Quote from: worker201
What the fuck does that mean?
It means that I don't like non-free software.
Quote
How about for just a moment we assume that there are 2 types of computer programs out there. Commodity programs and generaladvancementofcomputerscience programs. Commodity programs are no different than cars or forks - the creator sells them in order to recapture the investment in production. If you want to use commodity software, you pay cash and agree to their license. Assuming that you buy the whole capitalism/technocracy thing, there is absolutely nothing wrong with this. That other type, which needs a better name, is GNU/GPL/etc stuff, which is not produced for sale. I don't know what it's produced for, but it usually has something to do with ego, community, and practicality. The only reason there is even a license is to protect the code from being stolen by commodity software writers.

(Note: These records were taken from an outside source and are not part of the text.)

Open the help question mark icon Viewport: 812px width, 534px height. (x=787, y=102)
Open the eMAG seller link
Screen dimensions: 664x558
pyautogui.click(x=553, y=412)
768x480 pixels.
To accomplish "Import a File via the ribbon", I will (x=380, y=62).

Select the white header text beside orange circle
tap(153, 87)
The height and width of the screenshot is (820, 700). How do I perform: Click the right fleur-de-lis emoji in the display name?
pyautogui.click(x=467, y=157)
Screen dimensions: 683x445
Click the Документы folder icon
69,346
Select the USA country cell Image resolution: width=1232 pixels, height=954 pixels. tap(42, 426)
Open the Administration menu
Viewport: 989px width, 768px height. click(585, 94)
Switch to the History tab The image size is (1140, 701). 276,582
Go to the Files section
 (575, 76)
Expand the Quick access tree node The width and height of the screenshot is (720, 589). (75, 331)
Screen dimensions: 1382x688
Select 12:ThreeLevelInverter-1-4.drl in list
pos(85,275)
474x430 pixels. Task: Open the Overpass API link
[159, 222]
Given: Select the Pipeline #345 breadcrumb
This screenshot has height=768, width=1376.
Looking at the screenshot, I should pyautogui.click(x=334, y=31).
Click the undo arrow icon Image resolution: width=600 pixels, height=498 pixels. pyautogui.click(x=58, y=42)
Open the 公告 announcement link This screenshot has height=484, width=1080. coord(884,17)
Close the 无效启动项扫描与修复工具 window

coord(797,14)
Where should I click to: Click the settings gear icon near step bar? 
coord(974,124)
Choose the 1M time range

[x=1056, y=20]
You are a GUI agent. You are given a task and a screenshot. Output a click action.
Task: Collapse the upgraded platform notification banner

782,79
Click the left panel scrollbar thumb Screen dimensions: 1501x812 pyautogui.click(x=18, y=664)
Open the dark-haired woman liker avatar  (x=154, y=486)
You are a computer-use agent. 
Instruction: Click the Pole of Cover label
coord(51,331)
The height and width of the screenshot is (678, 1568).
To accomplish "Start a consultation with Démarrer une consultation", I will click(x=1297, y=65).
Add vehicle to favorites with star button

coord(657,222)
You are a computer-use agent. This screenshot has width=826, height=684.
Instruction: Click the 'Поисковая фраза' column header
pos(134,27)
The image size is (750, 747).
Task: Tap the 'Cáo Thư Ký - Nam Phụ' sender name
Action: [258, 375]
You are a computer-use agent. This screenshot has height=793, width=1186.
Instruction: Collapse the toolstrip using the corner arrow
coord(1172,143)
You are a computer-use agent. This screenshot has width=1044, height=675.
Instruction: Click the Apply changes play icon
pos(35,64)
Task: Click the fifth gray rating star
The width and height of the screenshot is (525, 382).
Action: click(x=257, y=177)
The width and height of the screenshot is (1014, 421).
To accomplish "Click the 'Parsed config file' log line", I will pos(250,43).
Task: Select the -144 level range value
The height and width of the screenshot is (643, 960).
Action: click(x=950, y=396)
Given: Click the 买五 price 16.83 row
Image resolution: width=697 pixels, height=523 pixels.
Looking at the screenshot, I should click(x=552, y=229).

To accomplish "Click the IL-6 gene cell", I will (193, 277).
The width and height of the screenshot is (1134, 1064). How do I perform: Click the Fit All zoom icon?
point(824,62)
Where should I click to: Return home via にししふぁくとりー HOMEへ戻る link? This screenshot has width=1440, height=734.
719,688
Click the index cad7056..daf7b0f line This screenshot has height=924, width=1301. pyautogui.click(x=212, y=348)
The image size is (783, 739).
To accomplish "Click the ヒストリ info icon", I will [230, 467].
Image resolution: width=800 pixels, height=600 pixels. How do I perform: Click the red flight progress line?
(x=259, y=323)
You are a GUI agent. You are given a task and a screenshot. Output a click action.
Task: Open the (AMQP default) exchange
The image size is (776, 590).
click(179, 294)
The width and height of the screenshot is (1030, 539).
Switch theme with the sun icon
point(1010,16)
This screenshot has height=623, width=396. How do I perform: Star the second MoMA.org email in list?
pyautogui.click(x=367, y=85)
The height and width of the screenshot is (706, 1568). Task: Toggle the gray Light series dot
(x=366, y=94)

And let me tell you, Linus, RMS, ESR, Larry Wall, and all the others, are not poor. They get plenty of money from their day jobs. This whole Linux thing, if you boil it down to bare nothingness, is nothing more than a huge hobby, or kernel fanclub. Nothing wrong with that.

Personally, one of the main reasons I started using Linux was anti-capitalistic. A box of SuSE is only $30, after all. Now that I have the experience, I can see the quality difference and appreciate what the developers are trying to do. Of course somebody who uses Windows probably can't see that in the same way I do. And that's fine, whatever.

So sorry to be offtopic - this thread is really for Aloone_Jonez and Pirate Penguin to sling insults and try to outquote each other. I apologize for getting in the way.
Whenever I say free/non-free I'm not talking about price at all.... And I know Linus et al. make money...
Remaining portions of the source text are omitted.